I wonder what the post-mortem on this initiative was like. Seems like they didn't pursue it in future consoles but dang it would be pretty cool if there was a hobbyist section of the PS5 store that anyone could put small games in.

Sony released a linux kit for PS2 [1], which was conceptually similar to Yaroze, but I think PS2 Linux didn't have apis for all of the PS2 hardware. The PS3 initially shipped with an OtherOS option[2], which was later removed, but is also conceptually similar again without access to all the hardware.

I haven't heard of anything similar with the PS4 or PS5; I'm guessing Sony is unlikely to provide similar widely available options in the future, but who knows. They did PR expanded access for "indie developers", but I don't know what the process looks like to get that.

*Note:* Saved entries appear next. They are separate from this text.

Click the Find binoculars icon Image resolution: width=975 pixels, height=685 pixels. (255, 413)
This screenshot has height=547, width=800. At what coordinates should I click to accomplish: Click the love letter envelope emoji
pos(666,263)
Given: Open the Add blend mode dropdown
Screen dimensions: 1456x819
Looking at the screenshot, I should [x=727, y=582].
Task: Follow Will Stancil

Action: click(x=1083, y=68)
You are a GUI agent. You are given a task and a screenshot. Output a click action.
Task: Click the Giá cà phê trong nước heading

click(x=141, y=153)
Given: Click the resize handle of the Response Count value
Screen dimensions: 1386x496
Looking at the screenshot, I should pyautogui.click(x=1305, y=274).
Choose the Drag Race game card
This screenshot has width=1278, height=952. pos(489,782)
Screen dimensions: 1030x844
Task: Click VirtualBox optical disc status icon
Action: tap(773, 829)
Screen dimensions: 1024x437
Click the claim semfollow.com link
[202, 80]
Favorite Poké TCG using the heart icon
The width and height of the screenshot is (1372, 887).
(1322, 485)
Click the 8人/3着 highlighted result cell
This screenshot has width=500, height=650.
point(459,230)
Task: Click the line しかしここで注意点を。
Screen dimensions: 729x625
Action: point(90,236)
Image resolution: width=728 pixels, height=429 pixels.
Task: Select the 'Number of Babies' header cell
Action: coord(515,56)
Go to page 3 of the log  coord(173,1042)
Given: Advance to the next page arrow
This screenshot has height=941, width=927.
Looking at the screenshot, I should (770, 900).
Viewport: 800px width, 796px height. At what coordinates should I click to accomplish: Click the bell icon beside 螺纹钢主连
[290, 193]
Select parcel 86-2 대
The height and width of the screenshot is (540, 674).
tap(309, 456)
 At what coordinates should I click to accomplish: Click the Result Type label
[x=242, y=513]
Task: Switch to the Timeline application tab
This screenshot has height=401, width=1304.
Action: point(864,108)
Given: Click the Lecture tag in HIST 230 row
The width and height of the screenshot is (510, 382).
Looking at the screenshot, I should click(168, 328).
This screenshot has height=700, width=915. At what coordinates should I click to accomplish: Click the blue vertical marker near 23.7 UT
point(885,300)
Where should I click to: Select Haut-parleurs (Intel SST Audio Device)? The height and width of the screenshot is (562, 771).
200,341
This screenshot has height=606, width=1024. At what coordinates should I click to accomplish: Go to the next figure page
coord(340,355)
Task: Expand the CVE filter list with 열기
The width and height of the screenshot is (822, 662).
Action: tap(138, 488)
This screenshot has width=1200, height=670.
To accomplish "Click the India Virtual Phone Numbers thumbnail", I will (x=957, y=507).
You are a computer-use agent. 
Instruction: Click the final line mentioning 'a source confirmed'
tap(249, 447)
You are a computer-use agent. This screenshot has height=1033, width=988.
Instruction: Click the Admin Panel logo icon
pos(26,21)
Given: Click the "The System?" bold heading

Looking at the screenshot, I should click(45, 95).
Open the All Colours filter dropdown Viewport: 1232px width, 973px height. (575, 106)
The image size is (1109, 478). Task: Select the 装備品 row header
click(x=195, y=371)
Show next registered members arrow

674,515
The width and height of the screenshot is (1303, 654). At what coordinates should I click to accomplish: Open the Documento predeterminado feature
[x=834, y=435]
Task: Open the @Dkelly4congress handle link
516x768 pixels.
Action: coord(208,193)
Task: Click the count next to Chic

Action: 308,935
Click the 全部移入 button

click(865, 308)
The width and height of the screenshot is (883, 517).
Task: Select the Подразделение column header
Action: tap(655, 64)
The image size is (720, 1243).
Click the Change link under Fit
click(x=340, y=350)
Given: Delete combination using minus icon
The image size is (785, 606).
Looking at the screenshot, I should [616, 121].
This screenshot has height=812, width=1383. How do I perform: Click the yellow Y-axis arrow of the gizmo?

[1] https://en.wikipedia.org/wiki/Linux_for_PlayStation_2

[2] https://en.wikipedia.org/wiki/OtherOS

  • At least some of these efforts were supposedly related to Sony's attempts at getting various Playstation models classified as computers instead of video game consoles for import tariff or tax reasons.

    While the tariff classification plot never seems to have worked out, Sony did also around the same time apparently succeed in creating a perception of the PS2 as being so dangerously fast as to needing export controls as a munition(!): https://www.zdnet.com/article/google-pixel-9-pro-xl-vs-samsu...

    With the PS3, both attempts eventually succeeded, but in a way that backfired at Sony gloriously: The US Navy actually did end up using the PS3 as a supercomputer! https://phys.org/news/2010-12-air-playstation-3s-supercomput...

    The only problem: They were selling the console as a loss leader, making money only via games and game licenses. Once somebody had finally taken them up on their "it's a computer, not just a game console!", they were very quick to remove the "Other OS" boot capability in a firmware retroactively.

Microsoft offers a an Xbox "developer mode" that lets users run their own software on their consoles.

https://learn.microsoft.com/en-us/windows/uwp/xbox-apps/devk...

  • it's unfortunately quite gimped, basically UWP-only and running with the system capped to around 1/4th of the typical performance, so it's not really that useful.

    if the EU hadn't specifically exempted games consoles, it would be legally incompliant with the gatekeeping requirements.

    • The Net Yaroze had similar limitations. You couldn't access the disc drive, so all of your game's data had to live inside your executable binary, which needed to fit in RAM. It was hobbyist hardware, not intended to compete with actual dev kits, which were ISA cards that contained real PlayStation hardware, which you would slot into your PC.

> Seems like they didn't pursue it in future consoles

I don't think this is entirely true.

Sure, there was nothing like the Net Yaroze, but the PS2 came with Yabasic[1] on the demo disk and had a Linux distro[2], and the PS3 also had a Unix support[3].

While some of this might have been for tax benefits, I still think it fits in the spirit of Net Yaroze.

1: https://en.wikipedia.org/wiki/Yabasic#PlayStation_2

2: https://en.wikipedia.org/wiki/Linux_for_PlayStation_2

3: https://en.wikipedia.org/wiki/OtherOS

> Seems like they didn't pursue it in future consoles

FWIW, they did:

PS2 had an official linux distro, which was intended to be a sequel

PS3 had an "other os" mode, which allowed you to run your own, unsigned OS. This was eventually removed in a firmware update, due to piracy.